La antigua planta de Ford en Broadmeadow, Australia, donde durante décadas se produjo el icónico Ford Falcon, podría tener una segunda vida inesperada. El sitio está siendo considerado para la construcción de un gran centro de datos, enfocado en la computación para inteligencia artificial.

La planta de Ford en Broadmeadow fue uno de los símbolos de la industria automotriz australiana. La producción de automóviles se detuvo aquí en 2016, poniendo fin a casi 60 años de ensamblaje local del Falcon. Desde entonces, la enorme área industrial ha estado parcialmente vacía, y las autoridades e inversores han estado buscando un nuevo uso para ella.

Ahora la situación está cambiando debido al crecimiento explosivo de la infraestructura de IA. Los centros de datos modernos requieren espacios gigantescos, líneas de suministro de energía potentes y logística desarrollada, precisamente lo que tradicionalmente tienen las plantas automotrices. Los antiguos sitios industriales se consideran cada vez más como una base lista para complejos de servidores.

La paradoja es que la propia industria automotriz se está convirtiendo en uno de los mayores consumidores de este tipo de computación. Los automóviles modernos utilizan la IA para sistemas de asistencia al conductor, conducción autónoma, simulaciones de pruebas de choque y desarrollo de software.

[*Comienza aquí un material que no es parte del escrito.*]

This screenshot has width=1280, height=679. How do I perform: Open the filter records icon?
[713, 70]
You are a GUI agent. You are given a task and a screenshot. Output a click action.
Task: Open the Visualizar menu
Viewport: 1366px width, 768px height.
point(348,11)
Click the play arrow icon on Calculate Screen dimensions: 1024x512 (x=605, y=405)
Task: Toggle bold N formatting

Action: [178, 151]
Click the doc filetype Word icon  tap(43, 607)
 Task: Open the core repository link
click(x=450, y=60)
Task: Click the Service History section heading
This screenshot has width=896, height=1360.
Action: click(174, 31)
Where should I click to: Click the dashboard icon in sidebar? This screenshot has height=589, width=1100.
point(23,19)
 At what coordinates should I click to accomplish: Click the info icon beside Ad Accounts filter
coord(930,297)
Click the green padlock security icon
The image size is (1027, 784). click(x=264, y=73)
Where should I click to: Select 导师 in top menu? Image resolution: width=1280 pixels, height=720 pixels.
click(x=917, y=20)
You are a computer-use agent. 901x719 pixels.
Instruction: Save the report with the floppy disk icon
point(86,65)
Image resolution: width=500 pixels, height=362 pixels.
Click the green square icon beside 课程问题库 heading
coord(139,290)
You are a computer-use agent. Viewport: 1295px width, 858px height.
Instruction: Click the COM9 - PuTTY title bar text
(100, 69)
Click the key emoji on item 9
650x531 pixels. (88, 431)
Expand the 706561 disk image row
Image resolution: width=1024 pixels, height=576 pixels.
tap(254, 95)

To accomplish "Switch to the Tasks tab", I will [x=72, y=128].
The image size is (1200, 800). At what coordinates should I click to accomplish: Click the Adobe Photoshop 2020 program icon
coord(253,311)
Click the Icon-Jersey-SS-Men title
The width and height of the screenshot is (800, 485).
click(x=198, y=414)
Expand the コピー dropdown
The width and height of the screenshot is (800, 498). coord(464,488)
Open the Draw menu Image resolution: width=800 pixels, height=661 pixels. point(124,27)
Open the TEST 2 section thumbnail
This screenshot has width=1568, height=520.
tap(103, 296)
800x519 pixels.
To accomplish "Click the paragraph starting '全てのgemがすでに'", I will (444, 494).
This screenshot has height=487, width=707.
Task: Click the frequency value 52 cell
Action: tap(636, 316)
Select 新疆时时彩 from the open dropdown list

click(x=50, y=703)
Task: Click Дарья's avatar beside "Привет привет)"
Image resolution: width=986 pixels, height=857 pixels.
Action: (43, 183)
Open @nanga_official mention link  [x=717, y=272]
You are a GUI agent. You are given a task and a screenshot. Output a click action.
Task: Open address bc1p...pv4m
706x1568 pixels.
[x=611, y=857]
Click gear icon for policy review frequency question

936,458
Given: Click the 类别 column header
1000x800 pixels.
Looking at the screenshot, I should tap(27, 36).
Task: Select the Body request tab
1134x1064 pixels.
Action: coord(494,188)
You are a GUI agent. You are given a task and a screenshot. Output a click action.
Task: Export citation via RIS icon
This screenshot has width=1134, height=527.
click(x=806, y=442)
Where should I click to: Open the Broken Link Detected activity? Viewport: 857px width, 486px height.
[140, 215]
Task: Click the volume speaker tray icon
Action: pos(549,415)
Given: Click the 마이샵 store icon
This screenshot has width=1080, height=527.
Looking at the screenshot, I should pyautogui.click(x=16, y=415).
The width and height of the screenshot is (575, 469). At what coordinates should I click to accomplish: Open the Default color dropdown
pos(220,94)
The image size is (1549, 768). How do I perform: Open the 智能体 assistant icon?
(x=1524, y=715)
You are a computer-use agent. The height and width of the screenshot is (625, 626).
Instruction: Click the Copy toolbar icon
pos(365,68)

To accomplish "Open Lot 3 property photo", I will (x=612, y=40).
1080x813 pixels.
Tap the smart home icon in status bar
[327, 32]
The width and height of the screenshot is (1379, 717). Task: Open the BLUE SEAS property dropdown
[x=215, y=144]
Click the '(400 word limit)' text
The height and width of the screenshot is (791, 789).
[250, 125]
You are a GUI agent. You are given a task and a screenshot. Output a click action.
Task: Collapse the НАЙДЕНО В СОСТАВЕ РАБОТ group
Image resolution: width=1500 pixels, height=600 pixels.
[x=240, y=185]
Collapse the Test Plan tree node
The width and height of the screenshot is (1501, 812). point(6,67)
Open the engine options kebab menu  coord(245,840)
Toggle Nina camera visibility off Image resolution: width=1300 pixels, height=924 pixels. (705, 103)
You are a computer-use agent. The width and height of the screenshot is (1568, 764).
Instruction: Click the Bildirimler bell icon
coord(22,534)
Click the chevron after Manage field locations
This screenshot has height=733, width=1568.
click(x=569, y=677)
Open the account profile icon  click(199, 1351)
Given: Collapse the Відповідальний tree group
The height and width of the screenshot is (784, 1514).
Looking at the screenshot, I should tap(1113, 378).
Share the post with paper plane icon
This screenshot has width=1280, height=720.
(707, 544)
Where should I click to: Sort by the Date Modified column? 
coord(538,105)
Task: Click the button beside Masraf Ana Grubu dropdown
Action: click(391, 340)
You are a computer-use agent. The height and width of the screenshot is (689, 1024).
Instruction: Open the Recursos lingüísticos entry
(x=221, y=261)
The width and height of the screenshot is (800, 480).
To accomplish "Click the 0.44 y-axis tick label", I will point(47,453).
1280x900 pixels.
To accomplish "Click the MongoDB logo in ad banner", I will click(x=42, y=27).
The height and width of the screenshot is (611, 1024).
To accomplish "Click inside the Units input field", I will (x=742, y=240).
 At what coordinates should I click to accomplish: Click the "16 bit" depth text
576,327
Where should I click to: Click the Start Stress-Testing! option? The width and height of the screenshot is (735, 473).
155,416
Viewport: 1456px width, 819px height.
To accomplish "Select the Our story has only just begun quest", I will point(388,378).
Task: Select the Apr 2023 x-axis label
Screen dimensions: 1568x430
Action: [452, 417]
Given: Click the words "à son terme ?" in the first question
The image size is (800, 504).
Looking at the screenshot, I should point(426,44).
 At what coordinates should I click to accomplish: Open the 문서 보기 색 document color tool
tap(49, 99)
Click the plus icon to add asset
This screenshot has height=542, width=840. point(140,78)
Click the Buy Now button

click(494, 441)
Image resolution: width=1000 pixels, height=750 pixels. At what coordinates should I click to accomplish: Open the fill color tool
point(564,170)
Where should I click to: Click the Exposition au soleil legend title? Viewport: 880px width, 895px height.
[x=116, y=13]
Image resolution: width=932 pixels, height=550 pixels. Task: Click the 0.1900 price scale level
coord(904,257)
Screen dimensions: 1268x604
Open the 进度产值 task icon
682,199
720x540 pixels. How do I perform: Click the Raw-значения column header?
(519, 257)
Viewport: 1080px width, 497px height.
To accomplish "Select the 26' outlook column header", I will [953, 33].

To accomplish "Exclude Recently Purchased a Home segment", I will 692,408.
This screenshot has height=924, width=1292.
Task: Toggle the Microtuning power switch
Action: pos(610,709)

De hecho, las antiguas plantas automotrices están comenzando a servir a la nueva parte digital de la industria.

Para Australia, la historia es especialmente simbólica. El país perdió su propia producción masiva de automóviles hace menos de una década, y ahora las antiguas plantas automotrices se están transformando gradualmente en instalaciones tecnológicas de nueva generación.